Dafür hebt er sich mit seinen Ansichten zum Gehorsam umso mehr von seinen Zeitgenossïnnen ab! Sein Begriff des Gehorsams deckt sich nicht mit dem, was wir allgemein darunter verstehen. Und seine Zeitgenossïnnen forderten meist blinden Gehorsam, den sie mit Strafen aller Art durchsetzen wollten. Zwischen den Zeilen lese ich, dass Karl Oppel sich mit dem, was wir heute als Attachment Parenting oder Bindungsorientiert verstehen, sehr gut anfreunden könnte. Das zeigt nur wieder einmal, wie wichtig es ist, sich mit der Sprache auseinander zu setzen. 

Oppel fordert Gehorsam nur da, wo er wirklich sein muss. Im Detail lässt sich darüber streiten, wo er sein muss. Beim Schlafanzug muss er es vielleicht nicht, aber beim Zähneputzen schon. Aber Oppel überlässt es auch den Eltern, die eigenen Prioritäten zu setzen! Er gibt nicht vor, was wichtig ist, und er betont, dass es bei unterschiedlichen Kindern unterschiedliche Dinge sein können.

Alles in allem ist dieses Buch ein bemerkenswertes Zeitdokument, und ich kann Euch nur empfehlen, es zu lesen. Die folgenden drei Zitate möchte ich Euch auf jeden Fall noch mitgeben.

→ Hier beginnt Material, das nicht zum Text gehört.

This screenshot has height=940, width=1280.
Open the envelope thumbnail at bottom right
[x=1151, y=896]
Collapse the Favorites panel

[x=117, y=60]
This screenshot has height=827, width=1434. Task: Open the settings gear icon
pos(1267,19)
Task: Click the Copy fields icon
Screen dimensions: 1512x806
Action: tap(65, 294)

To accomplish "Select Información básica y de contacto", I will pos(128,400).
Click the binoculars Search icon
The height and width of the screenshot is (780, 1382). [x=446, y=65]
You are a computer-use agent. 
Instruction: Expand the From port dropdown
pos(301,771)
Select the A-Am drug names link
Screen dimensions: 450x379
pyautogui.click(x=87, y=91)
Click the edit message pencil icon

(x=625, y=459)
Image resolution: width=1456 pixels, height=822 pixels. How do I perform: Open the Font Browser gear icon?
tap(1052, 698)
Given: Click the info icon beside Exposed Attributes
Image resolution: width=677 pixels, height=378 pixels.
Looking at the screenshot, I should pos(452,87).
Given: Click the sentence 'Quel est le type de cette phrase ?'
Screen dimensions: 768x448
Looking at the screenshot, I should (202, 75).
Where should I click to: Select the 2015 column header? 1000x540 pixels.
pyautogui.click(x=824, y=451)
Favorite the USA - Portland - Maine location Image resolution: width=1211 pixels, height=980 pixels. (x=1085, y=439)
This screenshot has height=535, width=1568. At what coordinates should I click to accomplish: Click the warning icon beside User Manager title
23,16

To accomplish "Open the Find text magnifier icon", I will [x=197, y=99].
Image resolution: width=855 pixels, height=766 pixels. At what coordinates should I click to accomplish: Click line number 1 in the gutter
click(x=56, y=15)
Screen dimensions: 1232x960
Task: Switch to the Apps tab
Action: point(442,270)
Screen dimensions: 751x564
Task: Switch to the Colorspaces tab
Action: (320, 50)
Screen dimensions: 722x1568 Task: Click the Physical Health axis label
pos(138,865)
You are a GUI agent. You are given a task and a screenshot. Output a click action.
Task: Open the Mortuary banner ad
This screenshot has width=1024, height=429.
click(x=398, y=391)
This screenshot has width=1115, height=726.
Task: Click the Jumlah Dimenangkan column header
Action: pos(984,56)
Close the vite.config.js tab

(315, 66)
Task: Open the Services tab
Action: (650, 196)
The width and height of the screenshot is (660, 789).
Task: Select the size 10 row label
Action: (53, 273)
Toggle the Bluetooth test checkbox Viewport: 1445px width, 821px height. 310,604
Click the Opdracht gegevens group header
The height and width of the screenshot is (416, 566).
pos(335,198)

Von den natürlichen Trieben und Neigungen des Menschen sind keine an und für sich schlecht.
Wenn das Kind ihnen gemäß lebt, ist dabei weder Sünde noch Tugend.
Sie müssen so belebt und gestärkt, oder auch gemäßigt und endlich in ein solches gegenseitiges Verhältniß (in Harmonie) gebracht werden, daß sich die menschliche Gesellschaft wohl dabei befindet.
Recht ist für den Menschen, was er als Recht erkennt; Unrecht, was ihm als Unrecht erscheint.
Tugendhaft ist der, welcher seinen natürlichen Trieben entgegen das thut, was er für Recht hält.
Was für uns Erwachsene Sünde wäre, ist es nicht für das Kind, weil dieses noch nicht unsere Einsicht hat.
S.153f

Eine Erfahrung ist mehr werth, als ein Befehl.
S.238

Meine Ansicht ist die, daß alle Belobungen und Belohnungen in der Erziehung schädlich sind und darum vermieden werden müssen.
Nicht zu verwerfen ist die Anerkennung.